Les économistes libéraux récusaient l’idée d’un tel droit à l’assistance. Il finirait, en pratique, par justifier l’intervention de l’État avec l’arbitraire et les effets pervers qui allaient avec. Mieux encore, ceux qui possédaient beaucoup auraient généralement beaucoup travaillé ; leur travail apporterait beaucoup à leurs contemporains et ils laisseraient davantage à leurs successeurs que ce qu’ils avaient eux-mêmes reçu en héritage. Leroy-Beaulieu mentionnait ainsi Hugo, Pasteur et Wagner avant de s’interroger :

« Comment peut-on soutenir que les individus d’élite aient une dette plus considérable vis-à-vis de la société que celle-ci n’en a vis-à-vis d’eux ? (…) La société doit infiniment plus aux individus d’élite que ceux-ci ne lui sont redevables ».

Un autre académicien, l’ingénieur Cheysson, admettait « la solidarité des intérêts », mais débarrassée des notions de juste et d’injuste.
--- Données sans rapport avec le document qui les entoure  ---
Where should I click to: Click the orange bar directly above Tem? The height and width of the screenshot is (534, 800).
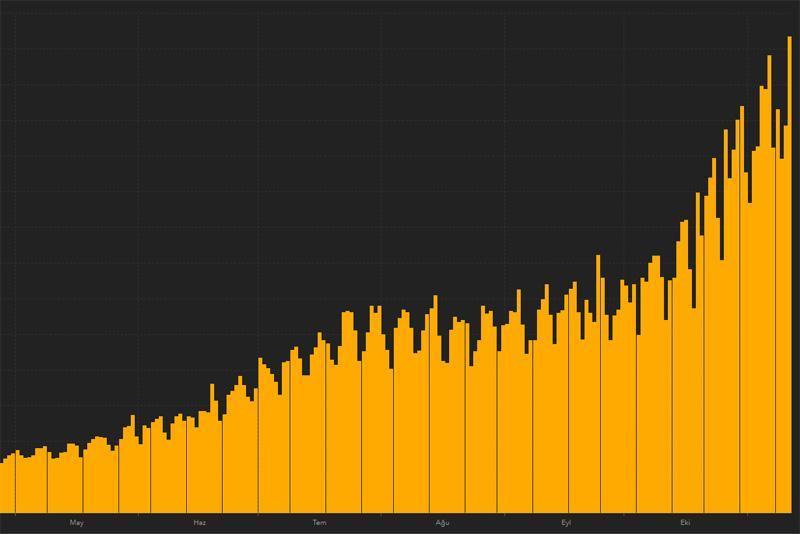pyautogui.click(x=319, y=430)
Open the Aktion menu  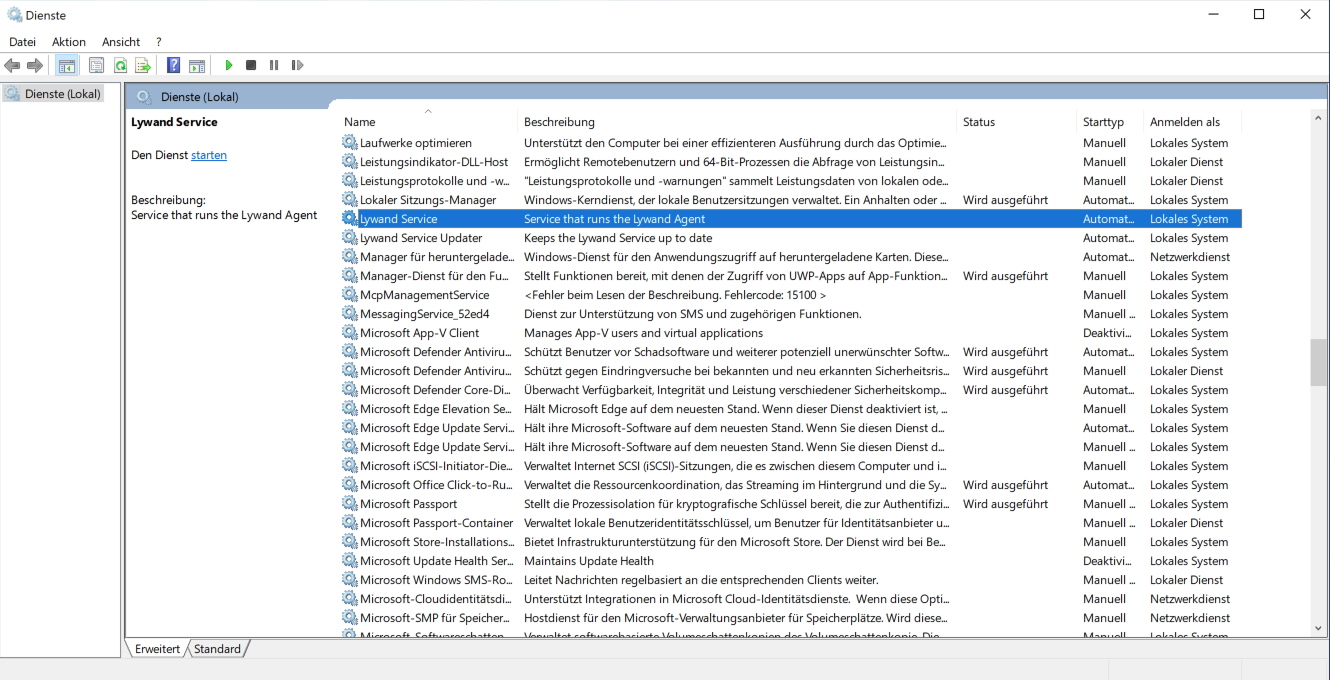pos(69,42)
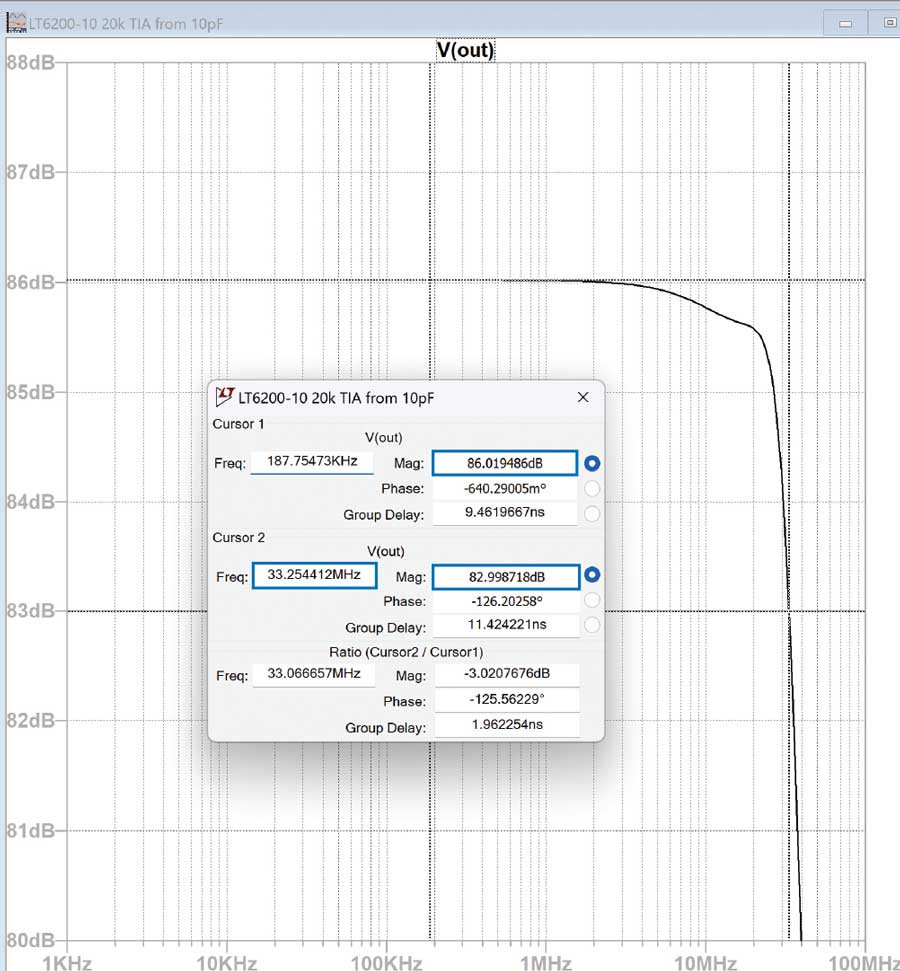This screenshot has width=900, height=971.
Task: Minimize the plot window
Action: click(845, 22)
Il rappelait l’exemple classique de la diffusion des maladies :

« Le taudis ne menace pas seulement la santé et la moralité individuelle de ceux qui l’habitent : la santé publique, celle des riches comme celle des pauvres, subit des assauts meurtriers par l’invasion des germes que les bouges répandent dans l’atmosphère et qui s’en vont, chassés par le vent, apporter jusque dans les somptueux hôtels des quartiers opulents la contagion de la fièvre typhoïde et de la tuberculose »[3].

Au milieu du XIXe siècle, le Suisse Antoine Cherbuliez encourageait de même « la bienfaisance » pour éviter des foyers de contestation et de délinquance :

« Il vaut mieux pour la société empêcher les mauvais sentiments de naître et les comprimer avant qu’ils fassent explosion, que d’avoir à les réprimer quand une fois ils se manifestent, et à punir les actes criminels qui en résultent ».
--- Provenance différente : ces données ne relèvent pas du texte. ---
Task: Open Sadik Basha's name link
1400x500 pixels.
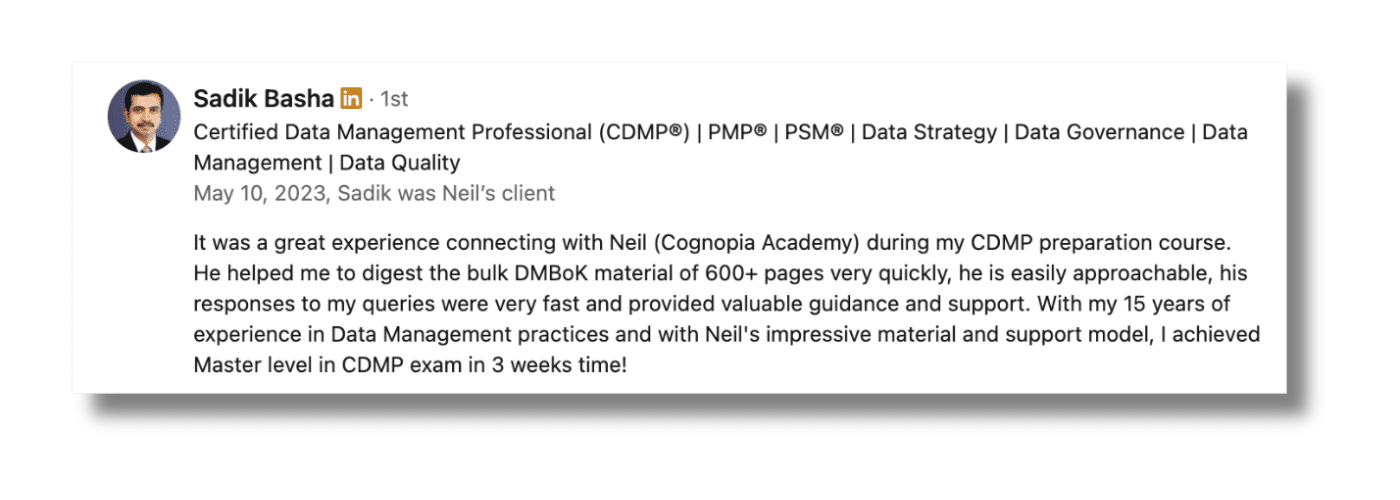Action: click(263, 98)
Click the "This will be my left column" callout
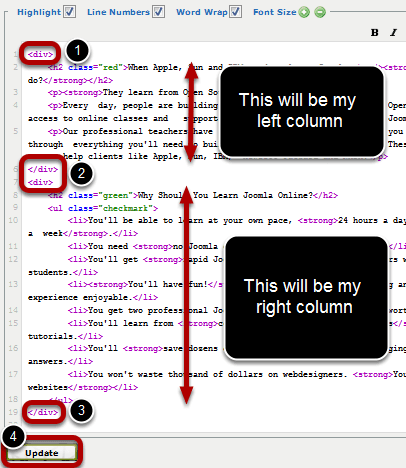 click(x=301, y=111)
Cherbuliez était utilitariste, il ne croyait pas à une justice immanente.

 

Mots-clés : Injuste – Inégalités – Solidarité – Libéralisme


Références

François Etner et Claire Silvant, Histoire de la pensée économique en France depuis 1789, Economica, 2017.

Jean-Pierre Potier, Léon Walras, économiste et socialiste libéral, Classiques Garnier, 2019.


[1] Un peu comme si je revendais mon appartement parisien deux fois plus cher que je ne l’avais acheté ; d’où l’idée, toujours actuelle, de taxer la rente correspondante.

[2] Un Impôt Sur la Fortune fut inventé par le gouvernement socialiste en 1982, très populaire parce qu’il ne concernait que très peu d’électeurs ; il ne devait évidemment rien aux analyses de Maurice Allais.

[3] Le même raisonnement est aujourd’hui utilisé pour justifier l’Aide Médicale de l’État.